═══ DOCUMENT SECTION ═══

89. Then came the scenario-the 25th Amendment deleting the expression 'compensation' and substituting the neutral word 'amount' and restructuring the Article effectively to exclude judicial examination even of the principles of evaluation, the challenge to the constitutionality of that constitutional amendment and the elaborate Bharati ruling upholding, by a majority, the vires of the Amending Act. And yet, the High Court has, after selectively culling out passages from the bunch of opinions in Bharati come full circle to Cooper again. This about-turn is untenable in our view and it is necessary to run rapidly but in a short compass through the multiple views expressed by the many judges who heard and pronounced.
90. Bharati the majority opinion-blinds us. What, on the question of payment for taking was the preponderant view Sikri C.J. permitted a narrow area for judicial inspection and readily accepted that full compensation was not a fundamental right. The Court could satisfy itself only about the amount not being a monstrous or unprincipled under-value. Cooper was dead by this test. The learned Chief Justice said:.What meaning is to be given to the expression 'the amount so fixed'. The amount has to be fixed by law but the amount so fixed by law must also be fixed in accordance with some principles because it could not have been: intended that if the amount is fixed by law, the legislature would fix the amount arbitrarily. It could not, for example, fix the amount by a letter.

═══ PROVIDED DATA ═══

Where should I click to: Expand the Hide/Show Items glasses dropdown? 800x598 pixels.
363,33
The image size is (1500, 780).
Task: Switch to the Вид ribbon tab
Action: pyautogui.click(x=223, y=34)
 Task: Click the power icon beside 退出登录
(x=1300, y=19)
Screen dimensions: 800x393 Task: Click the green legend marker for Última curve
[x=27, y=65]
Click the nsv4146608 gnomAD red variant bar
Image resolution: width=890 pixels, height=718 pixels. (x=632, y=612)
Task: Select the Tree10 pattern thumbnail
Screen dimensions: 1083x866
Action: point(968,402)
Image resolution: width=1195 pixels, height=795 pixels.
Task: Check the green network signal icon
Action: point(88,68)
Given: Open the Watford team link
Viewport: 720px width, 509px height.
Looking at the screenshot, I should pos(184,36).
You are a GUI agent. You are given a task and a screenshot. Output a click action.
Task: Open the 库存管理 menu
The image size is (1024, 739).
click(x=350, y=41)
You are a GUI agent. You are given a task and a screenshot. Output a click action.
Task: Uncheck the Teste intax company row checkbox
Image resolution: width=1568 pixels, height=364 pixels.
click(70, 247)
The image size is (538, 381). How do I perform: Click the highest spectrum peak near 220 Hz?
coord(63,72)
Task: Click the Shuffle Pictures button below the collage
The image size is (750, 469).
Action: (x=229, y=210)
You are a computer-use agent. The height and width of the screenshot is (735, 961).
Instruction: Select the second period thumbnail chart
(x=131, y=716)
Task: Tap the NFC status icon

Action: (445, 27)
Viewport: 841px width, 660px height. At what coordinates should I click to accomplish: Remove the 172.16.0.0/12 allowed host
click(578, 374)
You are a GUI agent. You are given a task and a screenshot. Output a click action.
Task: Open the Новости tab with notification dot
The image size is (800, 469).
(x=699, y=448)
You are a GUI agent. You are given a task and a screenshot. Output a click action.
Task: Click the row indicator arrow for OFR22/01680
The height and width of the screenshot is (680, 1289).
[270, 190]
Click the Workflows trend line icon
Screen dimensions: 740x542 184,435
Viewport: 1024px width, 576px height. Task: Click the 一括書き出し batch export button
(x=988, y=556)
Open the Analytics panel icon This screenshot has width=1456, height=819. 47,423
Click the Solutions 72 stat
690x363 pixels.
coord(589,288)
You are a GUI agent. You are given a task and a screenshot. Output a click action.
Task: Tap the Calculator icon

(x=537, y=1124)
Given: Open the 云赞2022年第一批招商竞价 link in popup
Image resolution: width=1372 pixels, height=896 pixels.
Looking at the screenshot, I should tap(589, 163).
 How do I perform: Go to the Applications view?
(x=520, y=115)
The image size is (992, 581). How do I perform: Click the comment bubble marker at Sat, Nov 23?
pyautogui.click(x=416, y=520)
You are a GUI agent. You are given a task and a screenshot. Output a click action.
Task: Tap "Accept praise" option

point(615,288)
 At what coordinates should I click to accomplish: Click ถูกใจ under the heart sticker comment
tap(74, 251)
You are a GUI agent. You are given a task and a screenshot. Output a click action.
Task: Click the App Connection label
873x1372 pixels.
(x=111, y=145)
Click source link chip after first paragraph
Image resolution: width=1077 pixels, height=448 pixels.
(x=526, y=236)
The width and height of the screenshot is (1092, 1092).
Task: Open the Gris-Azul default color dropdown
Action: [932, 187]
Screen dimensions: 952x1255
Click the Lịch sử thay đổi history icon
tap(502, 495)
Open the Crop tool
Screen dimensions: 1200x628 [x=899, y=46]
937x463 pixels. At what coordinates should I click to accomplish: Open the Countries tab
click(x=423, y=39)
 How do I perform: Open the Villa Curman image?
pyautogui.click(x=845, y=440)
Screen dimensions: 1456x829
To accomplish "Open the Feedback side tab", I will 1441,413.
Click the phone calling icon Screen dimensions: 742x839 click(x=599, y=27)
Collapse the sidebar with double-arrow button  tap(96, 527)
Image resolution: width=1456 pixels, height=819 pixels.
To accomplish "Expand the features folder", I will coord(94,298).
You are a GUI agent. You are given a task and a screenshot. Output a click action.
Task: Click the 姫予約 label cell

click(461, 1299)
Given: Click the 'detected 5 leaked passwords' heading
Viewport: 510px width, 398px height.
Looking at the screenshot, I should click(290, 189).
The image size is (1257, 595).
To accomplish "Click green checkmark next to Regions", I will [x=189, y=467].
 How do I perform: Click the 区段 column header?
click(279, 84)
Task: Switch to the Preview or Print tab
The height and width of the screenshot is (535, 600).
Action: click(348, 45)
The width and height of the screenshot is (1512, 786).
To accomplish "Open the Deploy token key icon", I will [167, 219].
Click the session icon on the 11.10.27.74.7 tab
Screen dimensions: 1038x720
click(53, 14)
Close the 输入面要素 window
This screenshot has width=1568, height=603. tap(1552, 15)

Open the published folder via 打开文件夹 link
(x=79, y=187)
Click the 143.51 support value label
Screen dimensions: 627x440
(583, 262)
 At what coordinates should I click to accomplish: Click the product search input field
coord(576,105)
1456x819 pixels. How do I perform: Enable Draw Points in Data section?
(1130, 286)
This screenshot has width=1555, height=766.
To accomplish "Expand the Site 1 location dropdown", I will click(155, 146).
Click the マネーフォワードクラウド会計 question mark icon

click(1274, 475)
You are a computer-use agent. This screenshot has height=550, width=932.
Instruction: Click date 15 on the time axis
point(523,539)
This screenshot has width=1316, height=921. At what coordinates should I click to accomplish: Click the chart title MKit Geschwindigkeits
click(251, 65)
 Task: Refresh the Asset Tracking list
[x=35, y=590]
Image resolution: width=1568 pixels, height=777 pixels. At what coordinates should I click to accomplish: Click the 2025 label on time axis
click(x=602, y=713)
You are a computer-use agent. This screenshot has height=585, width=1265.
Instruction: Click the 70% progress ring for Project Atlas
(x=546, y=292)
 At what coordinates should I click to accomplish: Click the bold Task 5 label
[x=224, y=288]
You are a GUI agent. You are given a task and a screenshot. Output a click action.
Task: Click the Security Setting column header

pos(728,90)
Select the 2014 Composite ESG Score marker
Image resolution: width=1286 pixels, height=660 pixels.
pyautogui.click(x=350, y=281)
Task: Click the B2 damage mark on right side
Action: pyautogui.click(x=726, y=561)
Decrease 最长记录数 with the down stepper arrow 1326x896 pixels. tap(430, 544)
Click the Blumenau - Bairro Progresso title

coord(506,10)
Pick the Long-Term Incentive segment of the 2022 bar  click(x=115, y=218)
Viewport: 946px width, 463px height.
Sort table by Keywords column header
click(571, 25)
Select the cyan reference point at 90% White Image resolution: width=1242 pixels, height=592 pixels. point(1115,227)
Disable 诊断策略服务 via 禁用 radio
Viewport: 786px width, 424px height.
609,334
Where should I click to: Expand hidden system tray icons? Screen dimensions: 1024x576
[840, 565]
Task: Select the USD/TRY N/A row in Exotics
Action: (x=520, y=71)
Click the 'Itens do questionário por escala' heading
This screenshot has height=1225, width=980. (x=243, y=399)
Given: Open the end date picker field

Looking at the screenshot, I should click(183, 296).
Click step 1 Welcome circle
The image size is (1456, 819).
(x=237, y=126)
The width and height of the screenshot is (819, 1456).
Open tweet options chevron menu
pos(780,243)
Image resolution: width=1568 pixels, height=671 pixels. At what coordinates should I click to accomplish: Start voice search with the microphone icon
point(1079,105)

═══

### EXERCISES:
[a] In the passage on the 25th Amendment, which word replaced "compensation"?
[b] Convert the records from the line containing "Close the 输入面要素 window" through the line containing "(x=546, y=292)" into a numbered list, omitting blank lines.

### COMPLETED EXERCISE:
[a] The neutral word "amount."

[b]
1. Close the 输入面要素 window
2. This screenshot has width=1568, height=603. tap(1552, 15)
3. Open the published folder via 打开文件夹 link
4. (x=79, y=187)
5. Click the 143.51 support value label
6. Screen dimensions: 627x440
7. (583, 262)
8.  At what coordinates should I click to accomplish: Click the product search input field
9. coord(576,105)
10. 1456x819 pixels. How do I perform: Enable Draw Points in Data section?
11. (1130, 286)
12. This screenshot has width=1555, height=766.
13. To accomplish "Expand the Site 1 location dropdown", I will click(155, 146).
14. Click the マネーフォワードクラウド会計 question mark icon
15. click(1274, 475)
16. You are a computer-use agent. This screenshot has height=550, width=932.
17. Instruction: Click date 15 on the time axis
18. point(523,539)
19. This screenshot has width=1316, height=921. At what coordinates should I click to accomplish: Click the chart title MKit Geschwindigkeits
20. click(251, 65)
21.  Task: Refresh the Asset Tracking list
22. [x=35, y=590]
23. Image resolution: width=1568 pixels, height=777 pixels. At what coordinates should I click to accomplish: Click the 2025 label on time axis
24. click(x=602, y=713)
25. You are a computer-use agent. This screenshot has height=585, width=1265.
26. Instruction: Click the 70% progress ring for Project Atlas
27. (x=546, y=292)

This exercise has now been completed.